> [BRIEF]: For this exercise, print the records below verbatim.

> [EXERCISE MATERIALS]:
--*--

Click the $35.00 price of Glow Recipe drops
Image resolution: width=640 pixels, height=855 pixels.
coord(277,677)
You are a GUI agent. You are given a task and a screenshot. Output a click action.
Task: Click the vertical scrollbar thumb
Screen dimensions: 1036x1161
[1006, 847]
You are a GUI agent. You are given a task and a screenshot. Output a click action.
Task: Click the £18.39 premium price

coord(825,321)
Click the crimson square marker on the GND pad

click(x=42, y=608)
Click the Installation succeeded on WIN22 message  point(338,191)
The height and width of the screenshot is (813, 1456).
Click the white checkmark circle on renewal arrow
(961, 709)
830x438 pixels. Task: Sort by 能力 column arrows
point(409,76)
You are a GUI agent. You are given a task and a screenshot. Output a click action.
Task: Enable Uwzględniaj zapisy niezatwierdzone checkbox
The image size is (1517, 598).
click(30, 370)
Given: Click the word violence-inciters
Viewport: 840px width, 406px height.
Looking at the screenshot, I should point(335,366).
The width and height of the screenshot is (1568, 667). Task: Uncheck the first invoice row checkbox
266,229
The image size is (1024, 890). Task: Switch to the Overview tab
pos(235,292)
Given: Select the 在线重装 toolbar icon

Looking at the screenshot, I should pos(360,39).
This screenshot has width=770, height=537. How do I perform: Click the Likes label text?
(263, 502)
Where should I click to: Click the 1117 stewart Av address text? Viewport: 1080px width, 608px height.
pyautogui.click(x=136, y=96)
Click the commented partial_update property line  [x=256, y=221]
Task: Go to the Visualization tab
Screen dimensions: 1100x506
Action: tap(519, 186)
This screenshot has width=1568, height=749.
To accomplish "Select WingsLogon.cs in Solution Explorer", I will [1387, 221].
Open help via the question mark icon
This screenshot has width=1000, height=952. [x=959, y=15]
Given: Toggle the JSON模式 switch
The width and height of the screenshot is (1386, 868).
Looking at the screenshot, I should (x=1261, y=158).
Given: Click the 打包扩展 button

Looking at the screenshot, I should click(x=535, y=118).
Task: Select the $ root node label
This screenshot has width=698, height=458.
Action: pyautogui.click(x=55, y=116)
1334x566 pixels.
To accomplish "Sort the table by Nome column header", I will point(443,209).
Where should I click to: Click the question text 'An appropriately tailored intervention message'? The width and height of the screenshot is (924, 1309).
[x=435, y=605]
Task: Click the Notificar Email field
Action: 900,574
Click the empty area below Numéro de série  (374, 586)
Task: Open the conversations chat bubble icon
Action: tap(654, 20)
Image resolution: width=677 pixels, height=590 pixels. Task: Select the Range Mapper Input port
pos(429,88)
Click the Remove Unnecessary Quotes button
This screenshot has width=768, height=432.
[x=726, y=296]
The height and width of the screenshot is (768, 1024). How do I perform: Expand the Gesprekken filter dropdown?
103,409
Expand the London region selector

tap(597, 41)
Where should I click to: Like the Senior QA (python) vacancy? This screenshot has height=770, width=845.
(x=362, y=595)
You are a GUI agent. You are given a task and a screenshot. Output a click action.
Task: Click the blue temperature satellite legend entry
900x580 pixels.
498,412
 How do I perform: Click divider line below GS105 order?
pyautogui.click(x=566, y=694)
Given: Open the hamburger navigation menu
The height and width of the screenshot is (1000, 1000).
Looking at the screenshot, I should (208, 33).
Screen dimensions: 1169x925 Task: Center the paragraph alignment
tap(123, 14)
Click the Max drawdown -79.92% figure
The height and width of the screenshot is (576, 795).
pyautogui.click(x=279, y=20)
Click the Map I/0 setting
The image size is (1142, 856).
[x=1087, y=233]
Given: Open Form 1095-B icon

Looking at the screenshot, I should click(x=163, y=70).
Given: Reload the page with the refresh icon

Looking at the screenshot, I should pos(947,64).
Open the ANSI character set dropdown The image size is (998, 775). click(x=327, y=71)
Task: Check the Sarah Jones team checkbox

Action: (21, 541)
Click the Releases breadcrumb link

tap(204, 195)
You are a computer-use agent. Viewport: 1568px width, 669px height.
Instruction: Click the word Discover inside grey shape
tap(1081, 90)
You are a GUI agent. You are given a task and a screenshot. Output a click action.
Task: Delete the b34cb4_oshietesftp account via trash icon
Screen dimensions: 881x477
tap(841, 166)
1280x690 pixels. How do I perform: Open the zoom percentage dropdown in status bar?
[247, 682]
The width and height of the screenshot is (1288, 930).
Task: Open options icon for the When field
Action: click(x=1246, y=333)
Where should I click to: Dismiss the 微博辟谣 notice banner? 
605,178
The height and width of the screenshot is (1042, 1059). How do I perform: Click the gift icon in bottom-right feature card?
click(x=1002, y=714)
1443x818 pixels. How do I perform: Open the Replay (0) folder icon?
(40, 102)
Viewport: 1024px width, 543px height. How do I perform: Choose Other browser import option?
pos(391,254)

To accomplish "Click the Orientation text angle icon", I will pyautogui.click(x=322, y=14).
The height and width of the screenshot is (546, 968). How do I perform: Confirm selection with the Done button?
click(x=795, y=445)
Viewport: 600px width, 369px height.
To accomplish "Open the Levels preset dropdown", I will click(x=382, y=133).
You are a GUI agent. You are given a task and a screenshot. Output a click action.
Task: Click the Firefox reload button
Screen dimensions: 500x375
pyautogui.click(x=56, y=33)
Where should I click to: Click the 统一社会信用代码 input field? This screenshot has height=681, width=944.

--*--

> [ANSWER TO THIS TASK]:
Click the $35.00 price of Glow Recipe drops
Image resolution: width=640 pixels, height=855 pixels.
coord(277,677)
You are a GUI agent. You are given a task and a screenshot. Output a click action.
Task: Click the vertical scrollbar thumb
Screen dimensions: 1036x1161
[1006, 847]
You are a GUI agent. You are given a task and a screenshot. Output a click action.
Task: Click the £18.39 premium price

coord(825,321)
Click the crimson square marker on the GND pad

click(x=42, y=608)
Click the Installation succeeded on WIN22 message  point(338,191)
The height and width of the screenshot is (813, 1456).
Click the white checkmark circle on renewal arrow
(961, 709)
830x438 pixels. Task: Sort by 能力 column arrows
point(409,76)
You are a GUI agent. You are given a task and a screenshot. Output a click action.
Task: Enable Uwzględniaj zapisy niezatwierdzone checkbox
The image size is (1517, 598).
click(30, 370)
Given: Click the word violence-inciters
Viewport: 840px width, 406px height.
Looking at the screenshot, I should point(335,366).
The width and height of the screenshot is (1568, 667). Task: Uncheck the first invoice row checkbox
266,229
The image size is (1024, 890). Task: Switch to the Overview tab
pos(235,292)
Given: Select the 在线重装 toolbar icon

Looking at the screenshot, I should pos(360,39).
This screenshot has width=770, height=537. How do I perform: Click the Likes label text?
(263, 502)
Where should I click to: Click the 1117 stewart Av address text? Viewport: 1080px width, 608px height.
pyautogui.click(x=136, y=96)
Click the commented partial_update property line  [x=256, y=221]
Task: Go to the Visualization tab
Screen dimensions: 1100x506
Action: tap(519, 186)
This screenshot has width=1568, height=749.
To accomplish "Select WingsLogon.cs in Solution Explorer", I will [1387, 221].
Open help via the question mark icon
This screenshot has width=1000, height=952. [x=959, y=15]
Given: Toggle the JSON模式 switch
The width and height of the screenshot is (1386, 868).
Looking at the screenshot, I should (x=1261, y=158).
Given: Click the 打包扩展 button

Looking at the screenshot, I should click(x=535, y=118).
Task: Select the $ root node label
This screenshot has width=698, height=458.
Action: pyautogui.click(x=55, y=116)
1334x566 pixels.
To accomplish "Sort the table by Nome column header", I will point(443,209).
Where should I click to: Click the question text 'An appropriately tailored intervention message'? The width and height of the screenshot is (924, 1309).
[x=435, y=605]
Task: Click the Notificar Email field
Action: 900,574
Click the empty area below Numéro de série  (374, 586)
Task: Open the conversations chat bubble icon
Action: tap(654, 20)
Image resolution: width=677 pixels, height=590 pixels. Task: Select the Range Mapper Input port
pos(429,88)
Click the Remove Unnecessary Quotes button
This screenshot has width=768, height=432.
[x=726, y=296]
The height and width of the screenshot is (768, 1024). How do I perform: Expand the Gesprekken filter dropdown?
103,409
Expand the London region selector

tap(597, 41)
Where should I click to: Like the Senior QA (python) vacancy? This screenshot has height=770, width=845.
(x=362, y=595)
You are a GUI agent. You are given a task and a screenshot. Output a click action.
Task: Click the blue temperature satellite legend entry
900x580 pixels.
498,412
 How do I perform: Click divider line below GS105 order?
pyautogui.click(x=566, y=694)
Given: Open the hamburger navigation menu
The height and width of the screenshot is (1000, 1000).
Looking at the screenshot, I should (208, 33).
Screen dimensions: 1169x925 Task: Center the paragraph alignment
tap(123, 14)
Click the Max drawdown -79.92% figure
The height and width of the screenshot is (576, 795).
pyautogui.click(x=279, y=20)
Click the Map I/0 setting
The image size is (1142, 856).
[x=1087, y=233]
Given: Open Form 1095-B icon

Looking at the screenshot, I should click(x=163, y=70).
Given: Reload the page with the refresh icon

Looking at the screenshot, I should pos(947,64).
Open the ANSI character set dropdown The image size is (998, 775). click(x=327, y=71)
Task: Check the Sarah Jones team checkbox

Action: (21, 541)
Click the Releases breadcrumb link

tap(204, 195)
You are a computer-use agent. Viewport: 1568px width, 669px height.
Instruction: Click the word Discover inside grey shape
tap(1081, 90)
You are a GUI agent. You are given a task and a screenshot. Output a click action.
Task: Delete the b34cb4_oshietesftp account via trash icon
Screen dimensions: 881x477
tap(841, 166)
1280x690 pixels. How do I perform: Open the zoom percentage dropdown in status bar?
[247, 682]
The width and height of the screenshot is (1288, 930).
Task: Open options icon for the When field
Action: click(x=1246, y=333)
Where should I click to: Dismiss the 微博辟谣 notice banner? 
605,178
The height and width of the screenshot is (1042, 1059). How do I perform: Click the gift icon in bottom-right feature card?
click(x=1002, y=714)
1443x818 pixels. How do I perform: Open the Replay (0) folder icon?
(40, 102)
Viewport: 1024px width, 543px height. How do I perform: Choose Other browser import option?
pos(391,254)

To accomplish "Click the Orientation text angle icon", I will pyautogui.click(x=322, y=14).
The height and width of the screenshot is (546, 968). How do I perform: Confirm selection with the Done button?
click(x=795, y=445)
Viewport: 600px width, 369px height.
To accomplish "Open the Levels preset dropdown", I will click(x=382, y=133).
You are a GUI agent. You are given a task and a screenshot. Output a click action.
Task: Click the Firefox reload button
Screen dimensions: 500x375
pyautogui.click(x=56, y=33)
Where should I click to: Click the 统一社会信用代码 input field? This screenshot has height=681, width=944.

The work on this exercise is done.